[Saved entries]
──────────
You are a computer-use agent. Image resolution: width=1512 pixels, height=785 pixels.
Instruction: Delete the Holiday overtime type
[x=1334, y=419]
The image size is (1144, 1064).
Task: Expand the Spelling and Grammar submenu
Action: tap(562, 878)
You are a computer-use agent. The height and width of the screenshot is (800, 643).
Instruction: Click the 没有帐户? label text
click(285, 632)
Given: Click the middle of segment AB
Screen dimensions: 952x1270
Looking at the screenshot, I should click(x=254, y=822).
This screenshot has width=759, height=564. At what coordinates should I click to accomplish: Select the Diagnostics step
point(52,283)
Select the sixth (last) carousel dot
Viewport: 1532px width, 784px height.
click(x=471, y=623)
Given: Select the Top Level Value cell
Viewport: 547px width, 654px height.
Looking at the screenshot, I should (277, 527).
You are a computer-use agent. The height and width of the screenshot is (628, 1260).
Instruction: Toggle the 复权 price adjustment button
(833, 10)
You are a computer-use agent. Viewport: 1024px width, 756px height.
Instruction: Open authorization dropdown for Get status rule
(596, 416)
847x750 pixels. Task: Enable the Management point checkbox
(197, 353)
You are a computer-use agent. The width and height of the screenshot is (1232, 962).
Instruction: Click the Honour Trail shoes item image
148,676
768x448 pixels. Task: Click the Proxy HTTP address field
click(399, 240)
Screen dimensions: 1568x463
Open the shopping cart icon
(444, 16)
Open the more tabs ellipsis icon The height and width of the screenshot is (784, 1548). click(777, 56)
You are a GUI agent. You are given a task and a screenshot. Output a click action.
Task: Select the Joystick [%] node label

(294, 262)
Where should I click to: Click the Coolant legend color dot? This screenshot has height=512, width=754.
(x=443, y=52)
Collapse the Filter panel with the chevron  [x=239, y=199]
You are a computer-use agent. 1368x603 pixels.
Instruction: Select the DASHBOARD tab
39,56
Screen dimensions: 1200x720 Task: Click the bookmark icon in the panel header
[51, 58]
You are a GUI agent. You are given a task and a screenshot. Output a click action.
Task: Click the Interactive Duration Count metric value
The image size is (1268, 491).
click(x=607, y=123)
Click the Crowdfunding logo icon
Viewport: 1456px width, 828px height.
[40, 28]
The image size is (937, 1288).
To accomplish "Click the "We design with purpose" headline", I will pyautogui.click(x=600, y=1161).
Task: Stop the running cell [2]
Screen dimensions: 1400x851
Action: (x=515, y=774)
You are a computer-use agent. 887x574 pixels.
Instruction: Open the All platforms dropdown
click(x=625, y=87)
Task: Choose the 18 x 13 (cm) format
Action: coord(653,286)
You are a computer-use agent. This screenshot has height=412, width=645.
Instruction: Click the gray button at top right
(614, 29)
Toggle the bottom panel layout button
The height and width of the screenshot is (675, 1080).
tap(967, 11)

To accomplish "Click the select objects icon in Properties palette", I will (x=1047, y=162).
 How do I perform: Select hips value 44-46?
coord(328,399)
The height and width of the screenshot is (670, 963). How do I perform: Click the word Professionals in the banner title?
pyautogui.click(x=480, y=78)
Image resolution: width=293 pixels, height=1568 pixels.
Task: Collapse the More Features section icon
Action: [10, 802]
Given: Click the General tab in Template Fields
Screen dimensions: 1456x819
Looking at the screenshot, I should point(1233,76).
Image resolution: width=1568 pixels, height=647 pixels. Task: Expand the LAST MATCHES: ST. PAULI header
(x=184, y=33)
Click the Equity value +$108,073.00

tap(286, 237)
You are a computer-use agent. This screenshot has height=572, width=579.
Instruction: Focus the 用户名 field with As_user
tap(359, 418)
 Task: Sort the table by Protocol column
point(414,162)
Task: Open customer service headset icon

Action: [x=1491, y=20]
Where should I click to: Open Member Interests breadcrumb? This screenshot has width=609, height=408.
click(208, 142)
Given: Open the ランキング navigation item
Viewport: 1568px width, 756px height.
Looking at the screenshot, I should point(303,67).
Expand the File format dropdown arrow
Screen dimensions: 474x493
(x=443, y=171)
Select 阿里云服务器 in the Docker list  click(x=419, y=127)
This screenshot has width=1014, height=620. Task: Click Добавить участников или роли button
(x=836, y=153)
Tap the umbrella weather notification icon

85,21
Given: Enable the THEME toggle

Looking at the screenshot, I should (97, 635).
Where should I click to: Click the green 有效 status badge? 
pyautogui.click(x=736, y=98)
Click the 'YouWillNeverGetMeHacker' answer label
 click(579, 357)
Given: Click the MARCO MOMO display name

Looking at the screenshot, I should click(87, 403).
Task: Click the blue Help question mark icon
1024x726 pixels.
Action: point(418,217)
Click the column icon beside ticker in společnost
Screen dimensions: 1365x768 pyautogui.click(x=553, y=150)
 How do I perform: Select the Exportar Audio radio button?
──────────
What to produce →
What is needed is a verbatim copy of every line in the records above from the one containing "847x750 pixels. Task: Enable" down to the one containing "Open the more", both included, and nothing more.

Answer to this exercise →
847x750 pixels. Task: Enable the Management point checkbox
(197, 353)
You are a computer-use agent. The width and height of the screenshot is (1232, 962).
Instruction: Click the Honour Trail shoes item image
148,676
768x448 pixels. Task: Click the Proxy HTTP address field
click(399, 240)
Screen dimensions: 1568x463
Open the shopping cart icon
(444, 16)
Open the more tabs ellipsis icon The height and width of the screenshot is (784, 1548). click(777, 56)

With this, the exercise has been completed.